Kamis, 16 Maret 2017

“Menolak Tradisi, Bertolak dari Tradisi”: Latar Belakang Kehidupan Godi Suwarna dan Karya-karyanya

Sastrawan asal Tasikmalaya, Jawa Barat, Godi Suwarna, merupakan salah satu sastrawan produktif yang banyak melahirkan karya sastra, diantaranya sajak, cerpen, novel, serta naskah drama. Aktif dan produktif semenjak gemar membaca Majalah Mangle serta karya- karya sastra Danarto, Ramadan KH, juga tembang-tembang Sunda Cianjuran dan kawih-kawih Mang Koko di radio. Meskipun karya-karyanya berbahasa Sunda, cerita yang disampaikan merupakan variasi atas apa yang terjadi dalam kehidupan sosial politik Indonesia, seperti dalam novel Sandekala dan Deng yang menceritakan tentang semerawutnya Bangsa Indonesia akibat korupsi yang merajalela dan pengaruhnya terhadap rakyat jelata. Tulisan ini akan memaparkan biografi Godi Suwarna, latar belakang kehidupan, karya-karya sastra yang dibacanya dan pengaruh terhadap karya-karya yang dilahirkannya.

Godi Suwarna, seorang penyair, cerpenis, novelis, dan dramawan Sunda ini dilahirkan di Tasikmalaya pada 23 Mei 1956. Lulusan Bahasa Indonesia IKIP Bandung ini juga berprofesi sebagai guru dan redaktur di Sipatahunan. Mulai mengarang puisi dan prosa dalam bahasa Sunda sejak tahun 1976 saat masih duduk sebagai mahasiswa IKIP. Pernah ikut bermain, menyutradarai, dan menulis lakon, antara lain dalam Burung-burung Hitam, Orang-orang Kelam, Gaok-Gaok Geblek dan Gor-Gar. Selain mengarang, juga suka bermain drama sejak kecil. Saat kuliah, mendirikan Teater IKIP Bandung dan ikut bermain di Studiklub Teater Bandung. Penulis cerita pendek dalam Bahasa Sunda ini sempat mengikuti Utan Kayu International Literary Biennale dan International Poetry Festival Indonesia 2006. Dia telah menghasilkan sedikitnya lima kumpulan puisi, yaitu Jagat Alit (1978), Surat-surat Kaliwat (1984), Blues Kere Lauk (1994), Sajak Dongeng Si Ujang (1996), dan Jiwalupat. Dua kumpulan cerpen, Murang Maring (1982) dan Serat Sarwasastra. Dua novel, Sandekala (2007) dan Déng (2009). Juga satu naskah drama, Durmayudha, yang ditulisnya saat masih di IKIP Bandung.

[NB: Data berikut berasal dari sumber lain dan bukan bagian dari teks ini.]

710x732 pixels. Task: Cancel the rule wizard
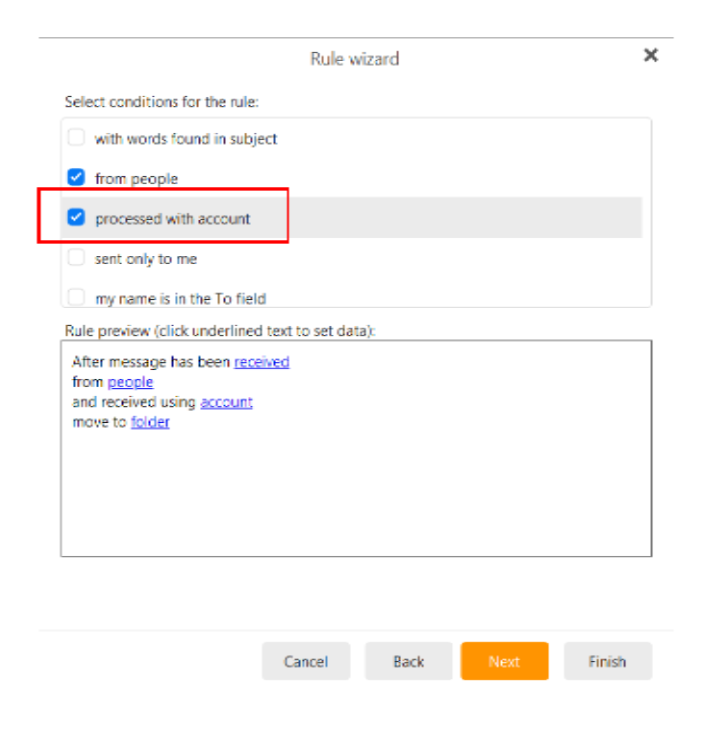pyautogui.click(x=306, y=661)
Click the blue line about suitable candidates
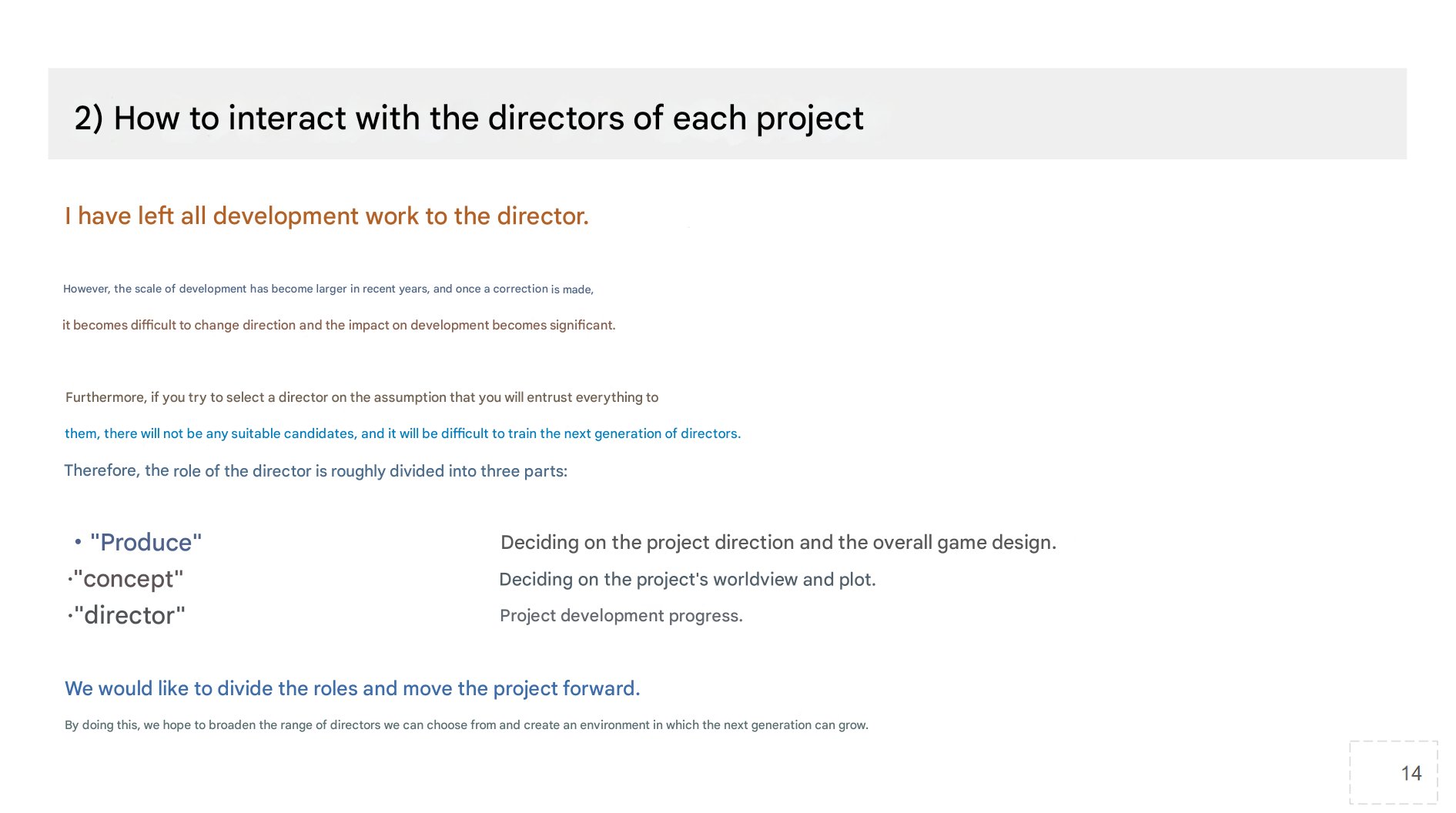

Dibesarkan di lingkungan yang sangat kental dengan kesenian Sunda. Ayahnya piawai memainkan alat musik kecapi, dan ibunya mahir menembangkan tembang cianjuran. Sejak kecil selalu dibacakan cerita-cerita dari majalah Manglé, gemar membaca, dan mengikuti kelompok sandiwara Kampung Kondang yang diselenggarakan setiap hari Sabtu malam di kampungnya. Keakrabannya dengan dunia kesenian, dan ditemukannya Godi oleh Wawan A. Husein sebagai pemandu bakat saat di IKIP Bandung, barulah ia mengenal dunianya yang sebenarnya.

Kreativitasnya dalam mengolah kata dan berkesenian membuatnya mendapat banyak penghargaan. Penghargaan-penghargaan yang diperoleh Godi diantaranya: Sutradara Terbaik PORSENI tingkat Jawa Barat (1980), dan tingkat Nasional (1981), Tengul karya Arifin C. Noor; Hadiah Sastra Rancagé untuk Kumpulan Puisi Blues Kere Lauk (1993); Hadiah Sastra Rancagé untuk cerpen Serat Sarwasastra (1996); Hadiah Sastra Paguyuban Pasundan untuk Novel Sandékala (1998); Hadiah Sastra Oeton Moechtar untuk Novel Déng (2000). Godi Suwarna mencintai tembang-tembang Sunda Cianjuran, kecintaannya terhadap tembang melankolis ini memengaruhi sajak-sajaknya. Sajak Alit (1979) banyak terpengaruh oleh tembang-tembang Sunda yang didengarnya semenjak kanak-kanak.


JAGAT ALIT
Hareupeun kelir : kalangkang-kalangkang wayang
Kalangkang usik-usikan, kalangkang di obah-obah
Ieu rendeuk reujeung igel, ieu tincak reujeung ketak
Pulang-anting, pulang anting lebah dunya hideung bodas
Dongeng naon anu rék midang? dalang kawasa!
Aya raga nu tumamprak sanggeus campala noroktok
Sabot nungguan balebat, duh peuting ngajak ngalinjing
Renghap ranjug, renghap ranjug saméméh ajal ngolébat

Puisi Jagat Alit merupakan kisah masa mudanya yang penuh dengan lika-liku kehidupan, tentang kegelisahannya akan konsep kematian[1]. Awal kegemarannya menulis puisi adalah ketika Godi bisa mengutarakan perasaannya lewat kata-kata puitis, yang baginya lebih nyaman menggunakan kosakata Bahasa Sunda karena memiliki banyak variasi kata untuk menggambarkan makna. Setelah itu, Godi gemar menulis cerpen dan novel.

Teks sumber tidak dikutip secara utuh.